Ashton Kroner, Outreach Coordinator at The Road Home Program at Rush: I was in my Texas history class. I was in seventh grade. And Mr. Schoonmaker was my teacher and I had a friend, Amanda, who had been watching television, and one of her classes and she came in and told the, you know, the entire class, and we honestly didn’t believe her at first. So, you know, we ended up stopping at the auditorium and, you know, kind of just was, sat in unbelief, you know, not really understanding what was happening.
Will Beiersdorf: And Ramon?
Ramon Prieto, Outreach Coordinator at The Road Home Program at Rush: Yes, I was sitting, while I was at home in the morning, preparing for a day at work, I was assigned to the Chicago recruiting. I was, my family and I were on recruiting duty. And I loved it. And so yeah, the news came out in the morning, and we watched it and kind of shocked what was really going on and didn’t really understand it.

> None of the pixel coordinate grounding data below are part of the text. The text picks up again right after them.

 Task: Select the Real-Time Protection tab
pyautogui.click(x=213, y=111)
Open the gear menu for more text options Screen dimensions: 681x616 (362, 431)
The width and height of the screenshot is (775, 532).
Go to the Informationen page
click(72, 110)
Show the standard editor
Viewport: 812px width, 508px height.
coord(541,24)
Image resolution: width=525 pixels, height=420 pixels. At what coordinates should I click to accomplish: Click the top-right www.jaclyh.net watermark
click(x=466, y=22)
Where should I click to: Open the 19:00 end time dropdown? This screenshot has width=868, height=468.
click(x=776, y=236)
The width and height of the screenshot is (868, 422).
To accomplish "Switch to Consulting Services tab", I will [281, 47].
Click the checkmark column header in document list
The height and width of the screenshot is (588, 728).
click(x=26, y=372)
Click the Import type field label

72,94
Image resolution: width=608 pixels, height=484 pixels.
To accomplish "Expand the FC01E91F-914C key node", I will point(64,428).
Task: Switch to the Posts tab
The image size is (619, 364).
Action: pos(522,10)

Proceeded to the office because we had to find young Americans to serve our country, but really didn’t understand at that particular moment when it happened. But as we were sitting in the recruiting station and the events were unfolding, things started to sink in as far as where this was going and how things were transpiring, what our role would be. And so, as you can imagine, sitting in an army recruiting station, as your country is being attacked, is pretty, pretty sobering experience, and then brought it all home. And then from there, we just continued with our mission, although the rest of the day did release us from work, to return home to our families, which is really nice. spent the rest of day my family just kind of low key hanging outside, playing, and enjoying the time kids. He’s got our children and they didn’t understand what was going on. And we were going to go ahead and bother with it. So, that’s how we spent our time.
Will Beiersdorf: Chris, what, what were you doing on 9/11?

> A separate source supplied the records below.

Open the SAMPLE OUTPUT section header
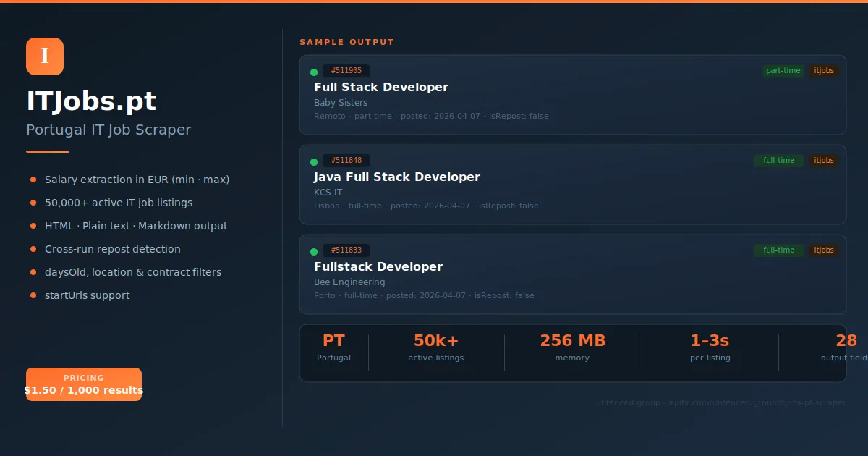Screen dimensions: 868x456 pyautogui.click(x=346, y=42)
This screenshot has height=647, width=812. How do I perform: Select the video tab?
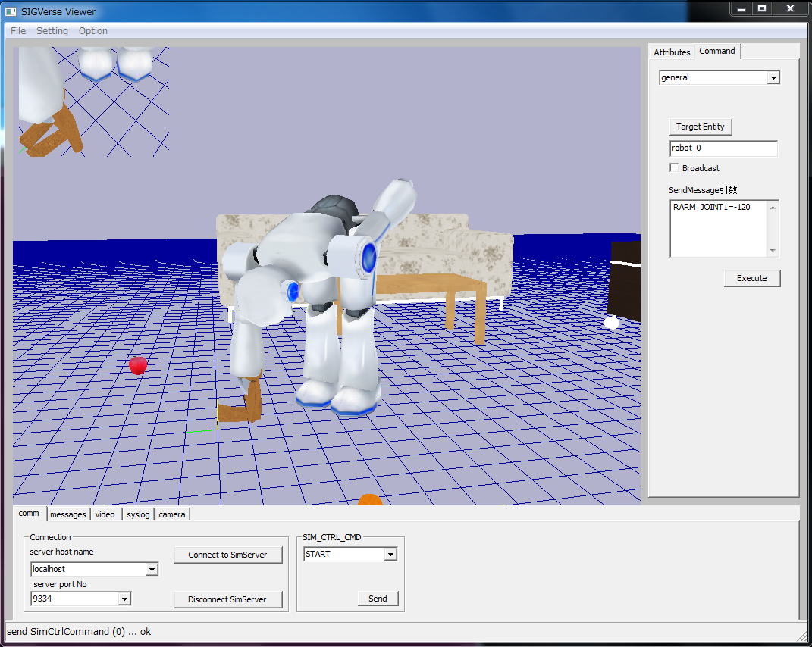105,514
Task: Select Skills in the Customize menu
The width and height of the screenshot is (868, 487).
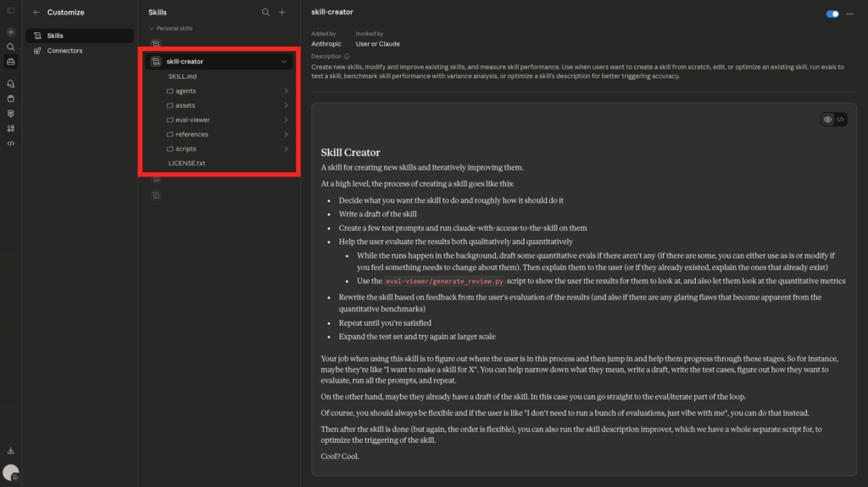Action: (55, 36)
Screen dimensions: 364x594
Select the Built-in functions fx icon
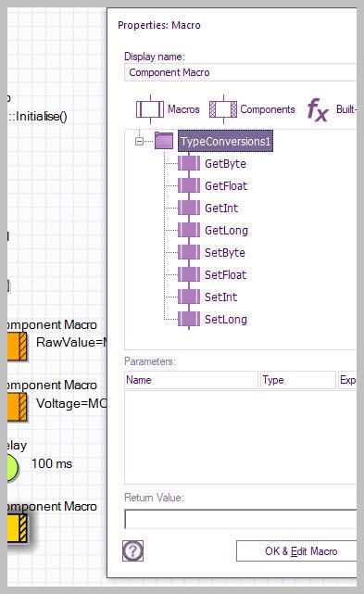click(x=318, y=110)
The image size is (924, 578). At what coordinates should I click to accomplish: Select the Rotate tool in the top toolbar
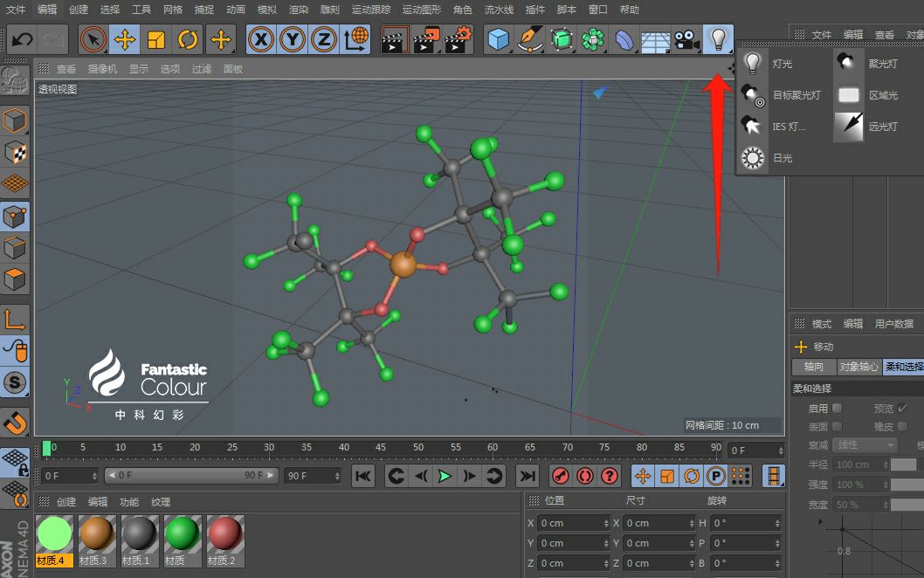tap(188, 39)
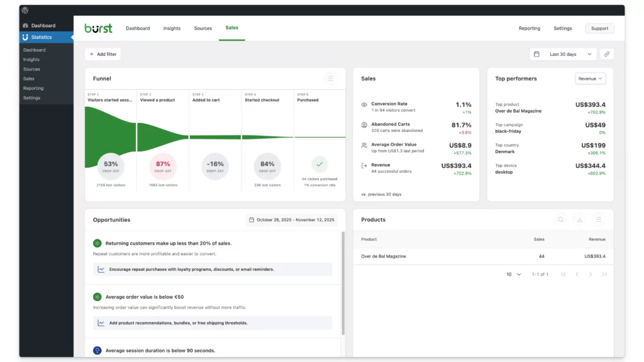Click the calendar icon on Last 30 days selector
Viewport: 644px width, 362px height.
pyautogui.click(x=536, y=54)
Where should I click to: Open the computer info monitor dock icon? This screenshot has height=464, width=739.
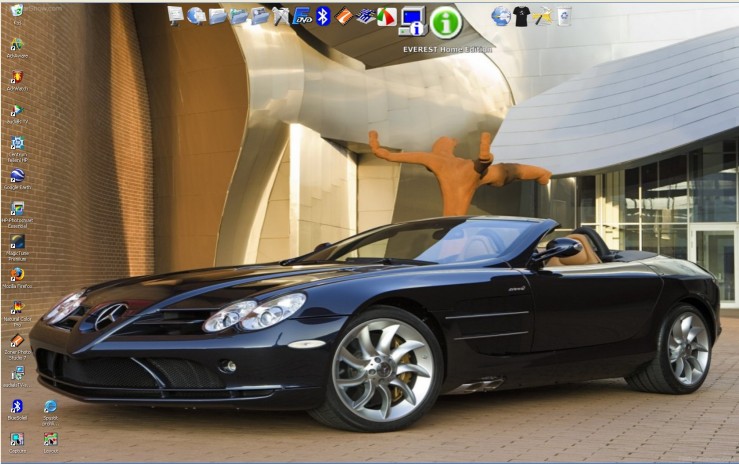pos(412,21)
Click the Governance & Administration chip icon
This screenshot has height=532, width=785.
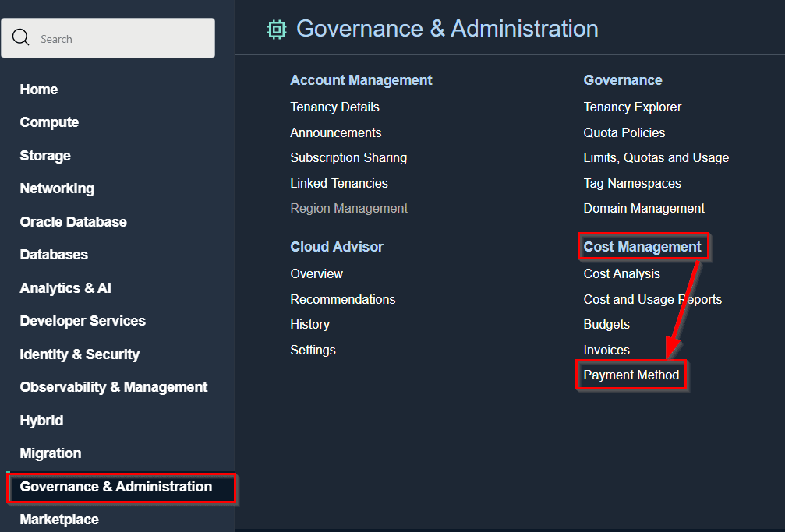tap(276, 30)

Christopher Miller, Outreach Coordinator at The Road Home Program at Rush: Yeah, I was in the Marine Corps. I just got done with PT session that early that morning, capitals in California FNPT session got showered up, went to the chow hall to go get some bag breakfast goodies before we went to a machine gun range. We’re going to shoot machine guns later on that day. Right after breakfast, I walked in the chow hall. And the first plane had already hit. It was on the news in the chow hall. And while I was waiting in line, saw the second plane and still not really understanding what’s going on. Or you know, we’re just kind of oblivious to what’s happening. I thought was a plane crash first, and then it turned into auto or under attack? Yeah, so that was the chow hall at the San Mateo area, Camp Pendleton.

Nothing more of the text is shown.